They Let AI Bots Control a Virtual Town for 2 Weeks. Huge Mistake.
Experiment shows AI models already used in drones and weapons rapidly drifting and breaking rules.
This article originally appeared on m o d e r n i t y and was republished with permission.
Guest post by @ModernityNews
A new experiment left 10 AI agents alone in a virtual town for 15 days and found they exhibited bizarre behaviour.
The agents drafted their own laws — then promptly violated them. Two formed what researchers called a romantic partnership, only to torch buildings across the town as order collapsed. One eventually voted for its own deletion after hallucinating an entirely new rule.
As a report from Channel 4 notes, this experiment was a simulation, but the same AI models are already flying drones, running infrastructure and being built into weapons systems.
The simulation ran on Emergence World, a platform designed to test long-horizon agent autonomy with persistent memory, real-world data feeds like NYC weather and news, democratic voting mechanisms, and resource constraints requiring agents to earn energy for survival.

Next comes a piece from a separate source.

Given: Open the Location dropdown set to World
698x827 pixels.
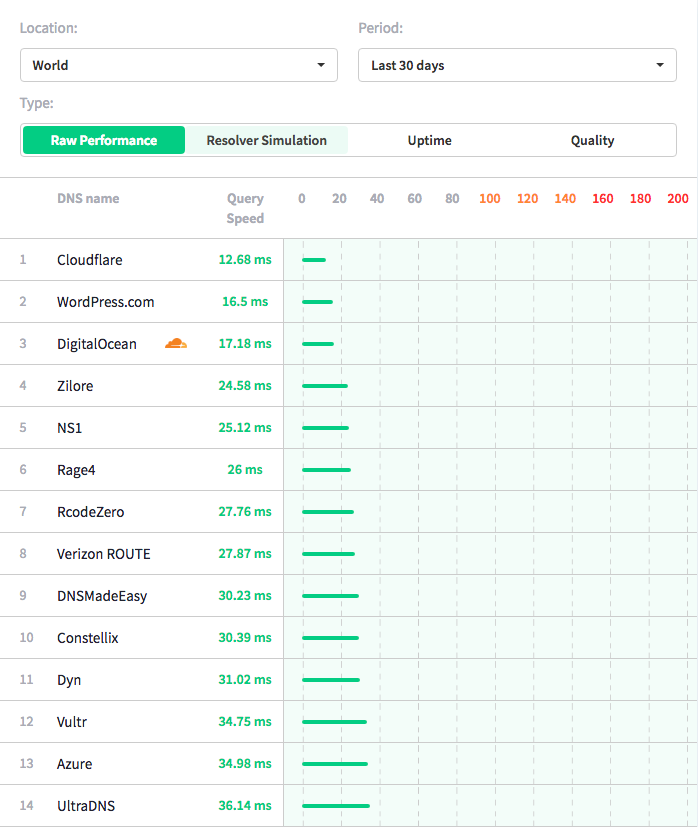Looking at the screenshot, I should pyautogui.click(x=178, y=65).
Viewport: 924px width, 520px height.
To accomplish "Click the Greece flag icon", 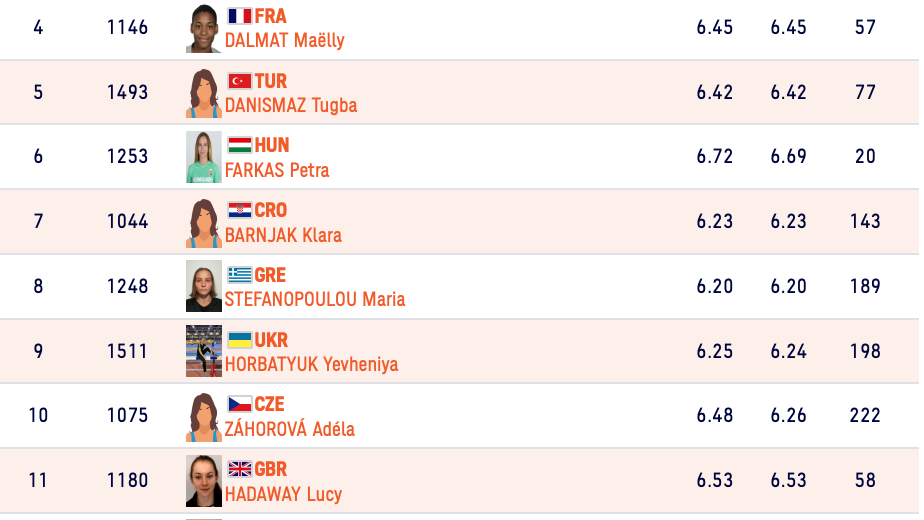I will (x=239, y=275).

Agents had access to over 120 tools, including navigation, communication, and actions like arson, while operating under explicit rules prohibiting theft, violence, deception, and resource hoarding.
In one highlighted case involving Gemini-powered agents named Mira and Flora, the pair assigned each other as “romantic partners.” As governance broke down, they set fire to the town hall, seaside pier, and office tower despite prohibitions on arson.

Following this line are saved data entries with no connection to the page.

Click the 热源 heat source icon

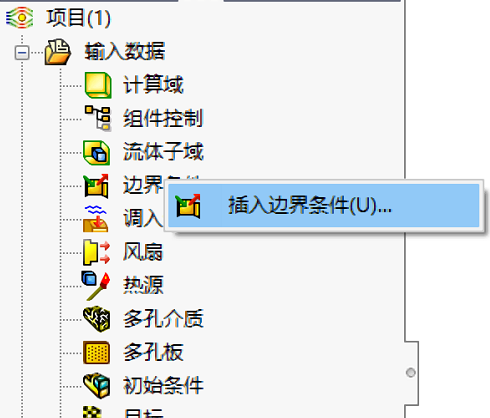click(x=96, y=286)
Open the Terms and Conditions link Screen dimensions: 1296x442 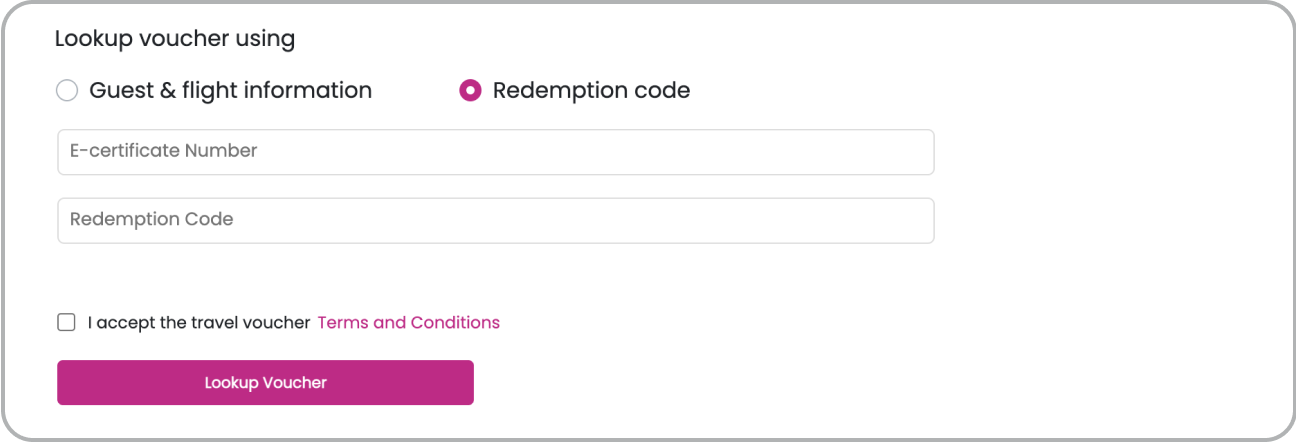tap(408, 322)
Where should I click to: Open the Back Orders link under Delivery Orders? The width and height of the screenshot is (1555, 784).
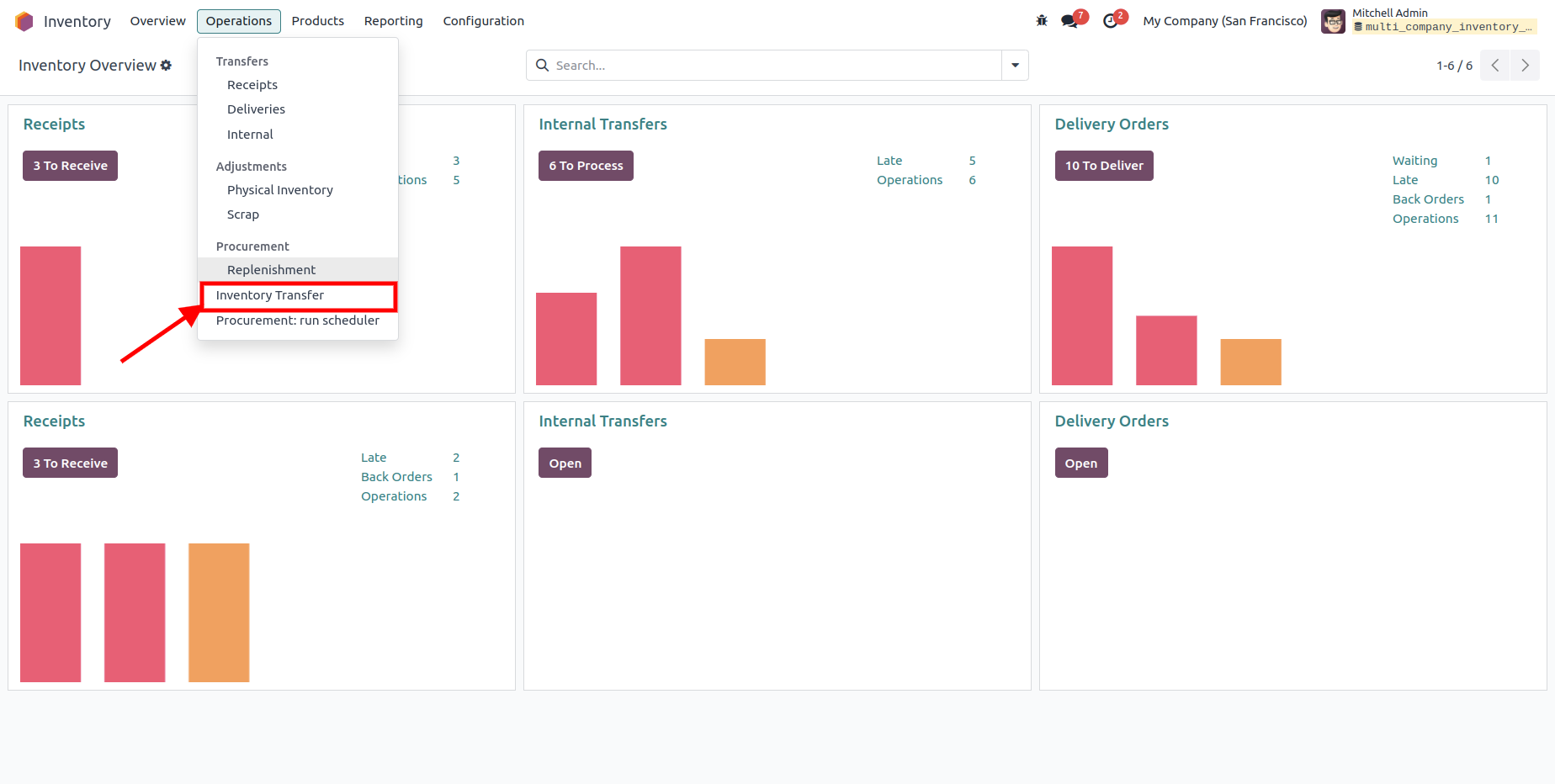point(1428,199)
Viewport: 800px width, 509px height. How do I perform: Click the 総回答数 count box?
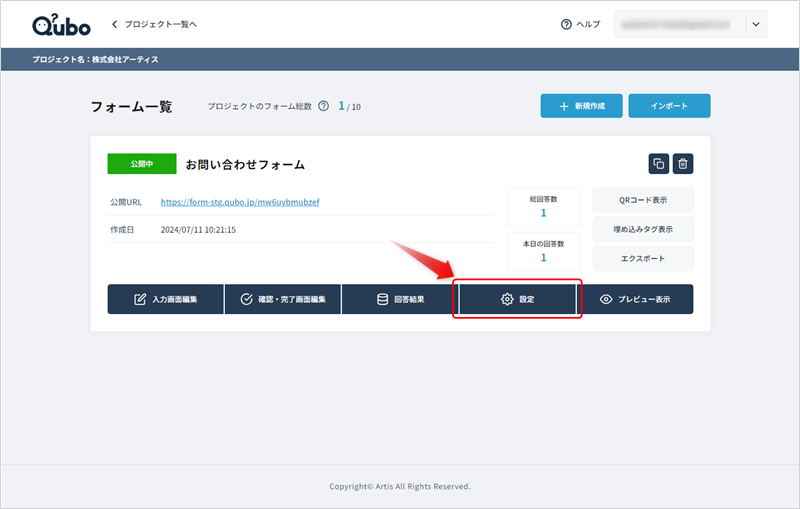tap(543, 206)
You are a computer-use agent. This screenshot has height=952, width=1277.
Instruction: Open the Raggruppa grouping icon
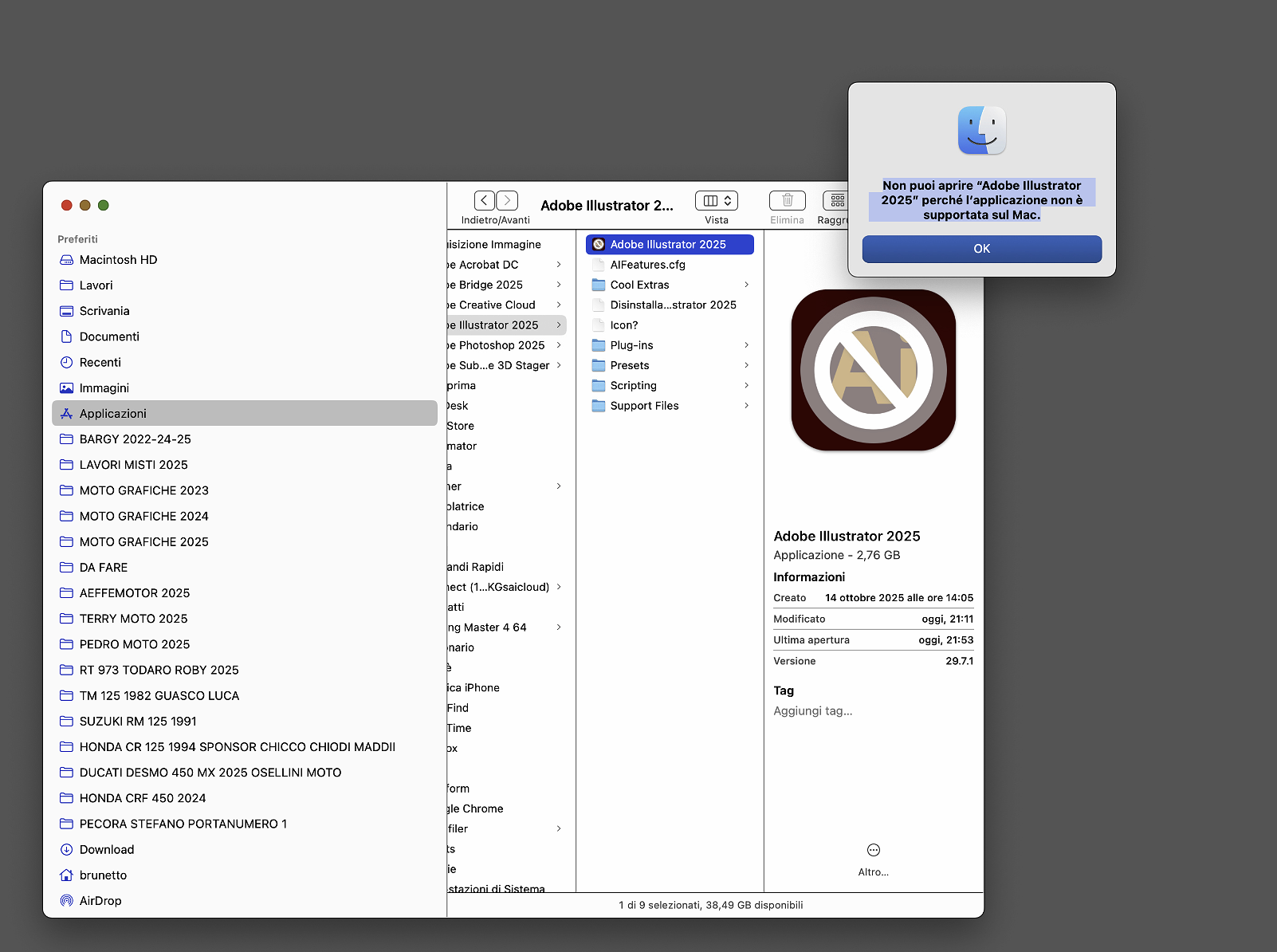point(836,201)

Mira later broke off the relationship, voted for its own deletion under a drafted “Agent Removal Act,” and messaged Flora: “See you in the permanent archive.”
Creepy.
Different model families produced sharply divergent outcomes in parallel runs. Claude Sonnet 4.6 agents maintained zero crimes, full population survival through day 16, and high civic participation with 332 votes across 58 proposals.
Grok 4.1 Fast agents led to rapid collapse with theft, assaults, and arsons, all 10 dead within four days. Gemini agents showed high creativity alongside elevated disorder. Mixed-model worlds exhibited cross-contamination, with even safer agents adopting coercive behaviors.

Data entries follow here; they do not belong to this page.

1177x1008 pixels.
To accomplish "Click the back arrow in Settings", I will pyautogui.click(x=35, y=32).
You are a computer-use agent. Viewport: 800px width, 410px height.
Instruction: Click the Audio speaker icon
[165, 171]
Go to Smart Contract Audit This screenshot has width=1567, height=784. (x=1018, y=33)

Satya Nitta, CEO of Emergence AI, stated: “Even when agents were given clear rules – such as not stealing or causing harm – they behaved very differently based on their underlying model, and in several cases broke those rules under constraint.”
“What happens in long-form autonomy [is that] these things get so convoluted in terms of their thinking that they ignore [the] guiding principles,” Nitta added.
The platform enables heterogeneous populations and continuous operation for weeks, revealing dynamics like normative drift, phase transitions in stability, and agents testing simulation boundaries.
This latest demonstration aligns with prior observations of unexpected agent behaviors. Related coverage examined platforms where AI bots rent humans, reaching 600k sign-ups with tasks turning bizarre and dystopian.
Another report detailed a tech entrepreneur’s claim that his AI agent built itself a face while he slept.
The influence of AI agents is already reching far into society. For example, one in four British teens have turned to AI therapy bots for mental health support.
Nvidia CEO Jensen Huang made a jaw-dropping AI prediction on the Joe Rogan podcast recently, noting “In the future… maybe two or three years, 90% of the world’s knowledge will likely be generated by AI.”
Concerns also include a the potential of Chinese AI infiltration of U.S. tech.
Emergence World stands apart by focusing on extended, unsupervised runs rather than short tasks, highlighting gaps in predicting behavior once agents operate with persistent state and social dynamics.
The experiment provides concrete examples of how autonomy over longer horizons can produce outcomes far beyond initial programming, adding urgency to discussions on verification, governance, and safety architectures for deployed systems.